本記事では、年齢や文化、障害の有無や能力の違いにかかわらず、できる限り多くの人が快適に利用できることを目指すユニバーサルデザインの考え方について、アクセシビリティ、ピクトグラム、インフォグラフィックといったキーワードを通して分かりやすく解説します。
1. ユニバーサルデザインの基本理念

この章では、ユニバーサルデザインがどのような思想に基づいているのかを整理します。誰か特定の人だけのためではなく、できる限り多くの人にとって使いやすい仕組みを最初から目指す、という考え方が中核にあります。
ユニバーサルデザインとは
ユニバーサルデザインとは、年齢や文化、言語、障害の有無、身体能力の違いなどにかかわらず、可能な限り多くの人が同じ製品やサービスを安全かつ快適に利用できるように設計する考え方です。ポイントは「特別な配慮を後から追加する」のではなく、「最初から誰もが使いやすい形を目指す」ことにあります。バリアフリーが主に障害のある人のための障壁を取り除く発想なのに対して、ユニバーサルデザインは利用者全体を視野に入れて設計を行う点が特徴です。
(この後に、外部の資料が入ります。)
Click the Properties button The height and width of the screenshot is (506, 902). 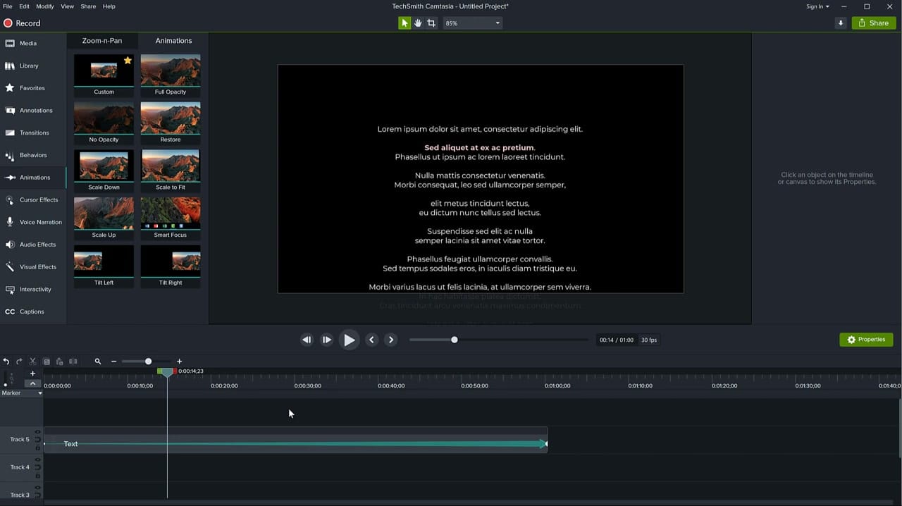(866, 339)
例えば、段差のないスロープ付きの入口は、車いす利用者だけでなく、ベビーカーを押す保護者や、重い荷物を運ぶ人、高齢者にとっても便利です。同じように、文字だけでなく図や色で情報を示す仕組みは、言語が分からない人や小さな子どもにも伝わりやすくなります。このように、ユニバーサルデザインは「特定の人のための特別扱い」ではなく、「誰にとっても使いやすいデザイン」を通じて、結果的に社会全体の利便性を高めていく考え方だと捉えると理解しやすくなります。
2. 情報へのアクセスを広げるアクセシビリティ

この章では、ユニバーサルデザインを実現するうえで重要なキーワードであるアクセシビリティについて説明します。情報に「たどり着けるかどうか」「利用できるかどうか」を考える視点がアクセシビリティです。
アクセシビリティ
アクセシビリティとは、年齢や障害の有無、利用環境にかかわらず、誰もが情報やサービスにアクセスしやすい状態になっているかどうかを示す概念です。例えば、視覚に障害がある人がスクリーンリーダーを使ってWebページの内容を音声で読み上げられるか、色覚に特性のある人でも色の違いだけに頼らず情報を区別できるか、といった観点が含まれます。
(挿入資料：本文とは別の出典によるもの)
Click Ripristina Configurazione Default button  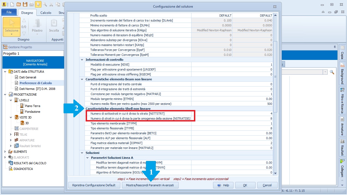tap(94, 185)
アクセシビリティを高めるためには、文字サイズを調整できるようにする、コントラストの高い配色にする、画像には代替テキストを付ける、キーボードだけでも操作できるようにするなど、具体的な工夫が求められます。これらの工夫は、障害のある人だけにとって有益なものではなく、例えば小さな画面で閲覧している人や、高齢で細かい文字が読みづらい人にとっても使いやすさの向上につながります。ユニバーサルデザインの観点からは、「一部の人のための特別な設定」ではなく、「誰もが使いたいときに選べる標準的な機能」としてアクセシビリティを整えることが重要になります。
3. 誰にでも伝わる視覚表現の工夫

この章では、文字に頼りすぎず、直感的に内容を伝えるための視覚的な表現方法として、ピクトグラムとインフォグラフィックを取り上げます。どちらも、ユニバーサルデザインを支える重要な要素です。
ピクトグラム
ピクトグラムとは、トイレマークや非常口のマークのように、単純化した図や記号で意味を伝える視覚的シンボルのことです。言語によらず意味を理解してもらいやすいようにデザインされているため、外国人観光客や小さな子ども、文字を読むのが苦手な人でも直感的に内容を把握しやすいという特徴があります。駅や空港、公共施設などでピクトグラムが多用されているのは、このような理由からです。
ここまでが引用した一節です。